Enrichment media on microbial communities

The inoculum from the inside, outside, and negative MSG samples were enriched in different media (9 K39,40, K41, PYGV42, succinate minimal media43, minimal media supplemented with 1% crude oil44, iron basal media, and LB media45) (Table S3). The culture media were re-inoculated after every week and after 3 cycles of inoculum subculture and incubation at room temperature with rotary shaking at 120 rounds per minute, a subset of microbes promoted by the specific growth medium is supposed to be fully enriched. The genomic DNA was extracted from the enrichments after 1st and 3rd round of incubation with the Powersoil DNA isolation kit (MoBio Laboratories) subjected to DNA extraction and sequencing as described above.

Metagenomic analysis via MetaAmp pipeline

The Illumina amplicon sequencing data was fed to the online available MetaAmp automated pipeline for metagenomic analysis (http://ebg.ucalgary.ca/metaamp/)46. First, usearch -fastq_mergepairs assembled the demultiplexed and uncompressed fastq format sequence files as paired-end reads via USEARCH software package47. The read pairs shorter than 350 bp length, misaligned and mismatched in the overlap region were removed. Next, the forward and reverse primers were identified and trimmed in the Mothur software package via trim.seqs command48. The reads without the forward and reverse primers or with mismatches in the primer region were discarded. In the quality filtering step, the low-quality reads were removed to minimize the influence of sequencing errors using usearch -fastq_filter command with -fastq_trunclen -fastq_maxee -fastaout options in USEARCH. The high-quality reads were labeled with the unique sample ids and the reads from different files are pooled together. Next, the UPARSE software49 was used to dereplicate reads, to discard singletons and chimaeras, and to cluster the pooled high-quality reads into operational taxonomic units (OTUs).

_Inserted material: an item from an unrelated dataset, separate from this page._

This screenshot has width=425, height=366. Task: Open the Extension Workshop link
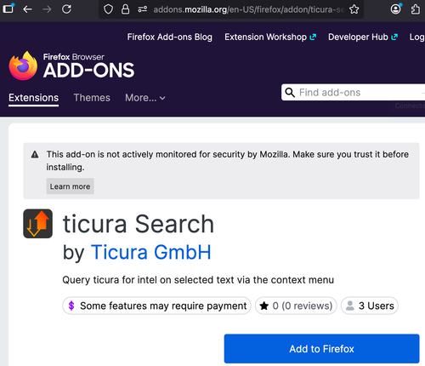click(270, 37)
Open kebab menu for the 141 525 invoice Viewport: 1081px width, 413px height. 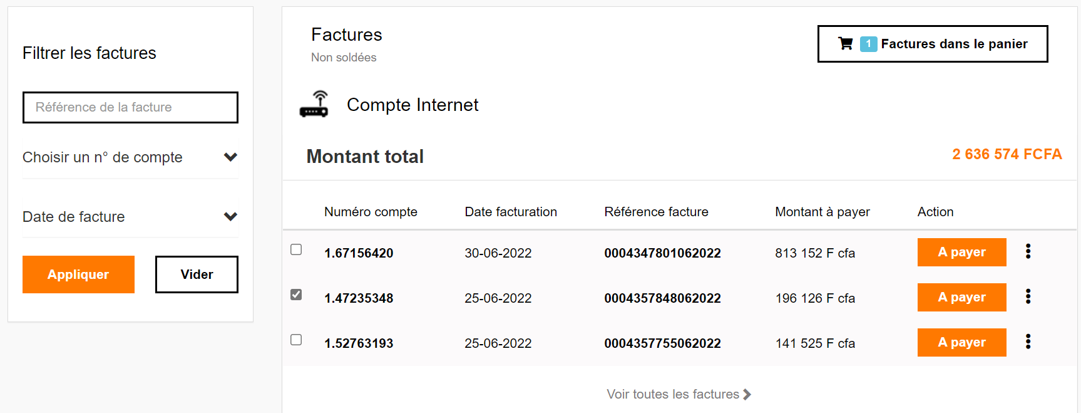[1028, 342]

The OTU clustering threshold is 0.97 that is 97% identity. The OTUs were assigned taxonomic status with the classify.seqs command in Mothur that utilize the reference SILVA training dataset (http://www.mothur.org/wiki/Taxonomy_outline). In the end, Mothur generated rank-abundance data, rarefaction curves, alpha-diversity indexes and beta-diversity, followed by rarefying samples into subsamples. In addition, principal coordinate analysis (PCoA) was also calculated using the Bray-Curtis index to compute dissimilarities among different samples. Hypothesis testing was done with the unifrac.weighted19 and Analysis of Molecular Variance (AMOVA)20 tests.

Functional profiling

The taxonomic profile data obtained from the MetaAmp was further processed by the METAGENassist online Server to give an overview of the functional profiles of different samples13. The comparative metagenomic analysis was performed with the clustering algorithm ward in relation to interpret the metabolic profiles of the predicted microbiomes. More in-depth details of the enzymes and metabolic pathways involved were obtained from another recently developed online tool Piphillin (http://secondgenome.com/Piphillin)14 which directly searches each representative FASTA sequence of the submitted OTUs against USEARCH version 8.0.162347. Gene copy numbers for each genome were summarized with KO abundances, KEGG reference database21. The comprehensive statistical and meta-analysis including differential abundance analysis of gene abundance data was completed with the online tool MicrobiomeAnalyst50 and its R packages DESeq222. The significant features for bituminous shale (inside) against the outer surface of bituminous shale and limestone rock samples over 1-fold difference were considered to summarize the results.